Third, the number of days taken to sell a dwelling on average is not changing by much. But if one looks deep there is a slight easing underway. In the three months to May the average number of days taken to sell was six fewer than average. This was marginally less strong than the three months to February when properties sold eight days faster than average.
Finally, with regards to prices we can more obviously see an easing in the pace of price gains. On average around New Zealand prices rose by 2.7% a month from July through to March, with a 5.2% rise in February. But in April prices rose 0.6% and May 1.0%.
The data tell us two things. First, the market has slowed since the end of March. But second, there was already a slowing underway as the sharp rise in prices of earlier months naturally caused a number of buyers to back away from the market. So, where are things likely to go from here?
We can tell from a number of surveys which I run each month that investors have stepped back in order to reassess their portfolios and strategies, and to see what other investors will do. For instance, a net 53% of mortgage advisors in the survey I run with mortgages.co.nz said in June that they are seeing fewer investors looking for advice.
In my June survey of real estate agents with REINZ a net 63% of agents said that they are seeing fewer investors. Both sets of professionals also said that they are seeing fewer first home buyers, but the extent of their withdrawal is far smaller – net -9% and -17% respectively in the two surveys.
A strong element of wait and see pervades the markets. But there are signs that this attitude is waning. In my monthly Spending Plans Survey only a net 2% of people said that they plan reducing spending on investment property. In May that percentage was 9% reducing and in April 10%.

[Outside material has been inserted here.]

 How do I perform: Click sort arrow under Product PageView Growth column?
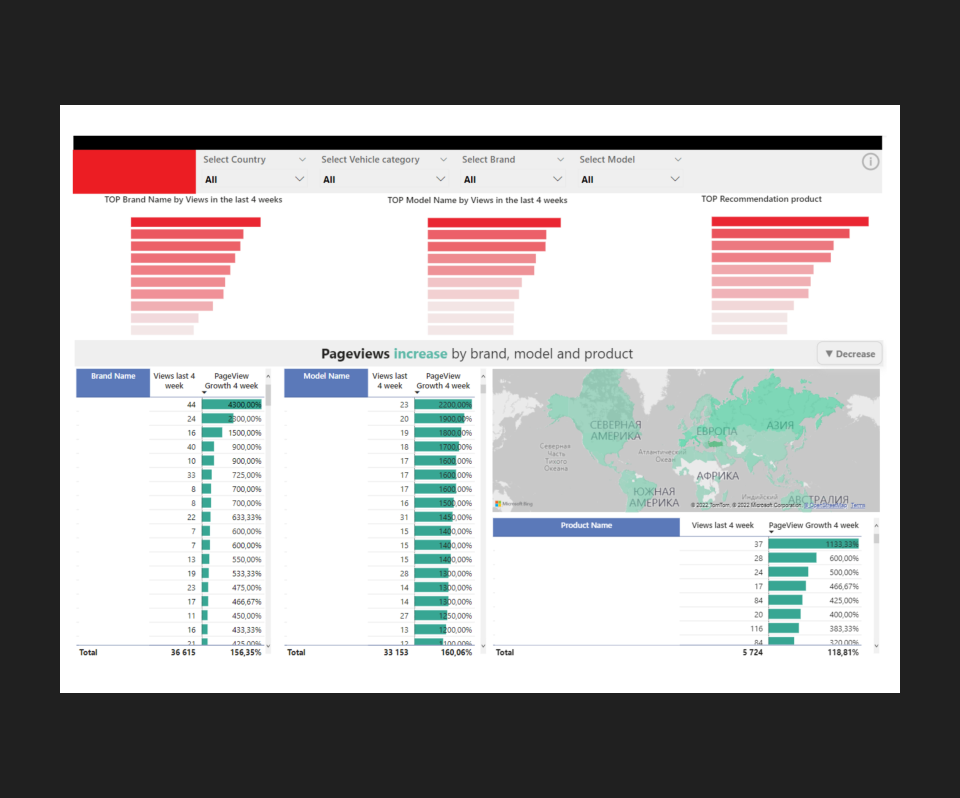(x=771, y=532)
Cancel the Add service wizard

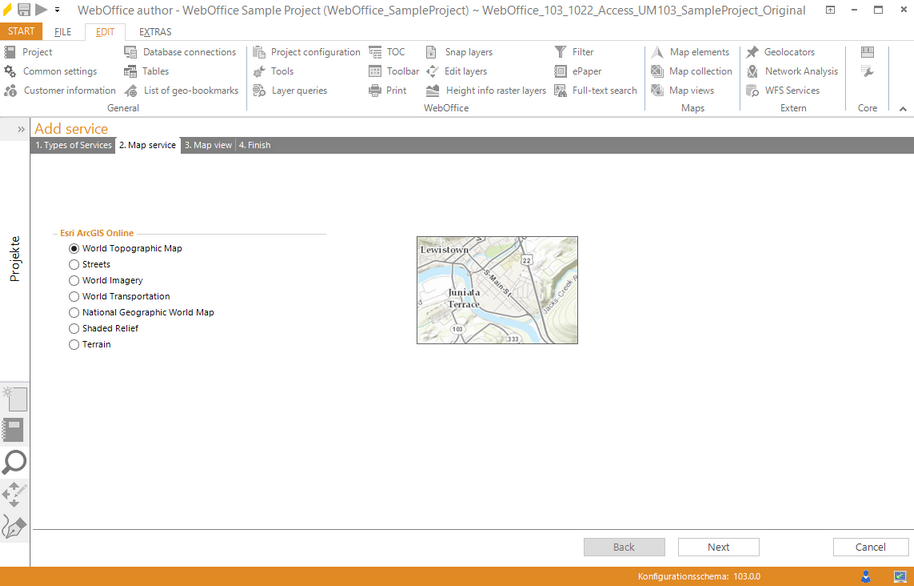click(x=870, y=547)
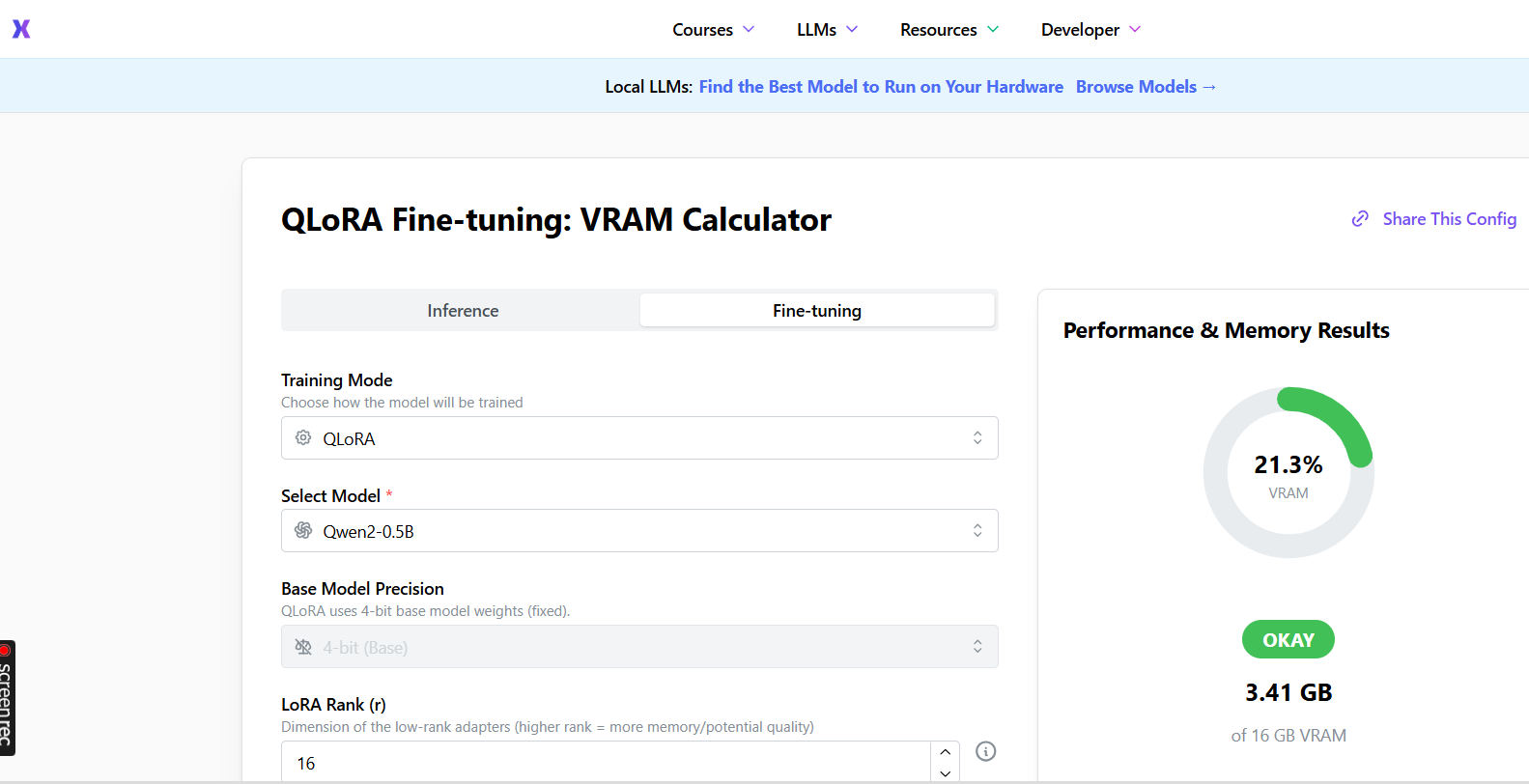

So, maybe the change in market conditions will be less severe than suggested by investors in their initial rather strong reactions to the March 23 tax announcement in particular. And when we consider the good support the housing market is likely to continue to get from a strong labour market, low short-term interest rates through into mid-2022, rising construction costs (boosting prices), and continuing widespread discussion of shortages, the chances are high that average prices will keep creeping higher – though at a more sane pace than the 30% seen in the most recent year. Perhaps something closer to 5% for the year to mid-2022.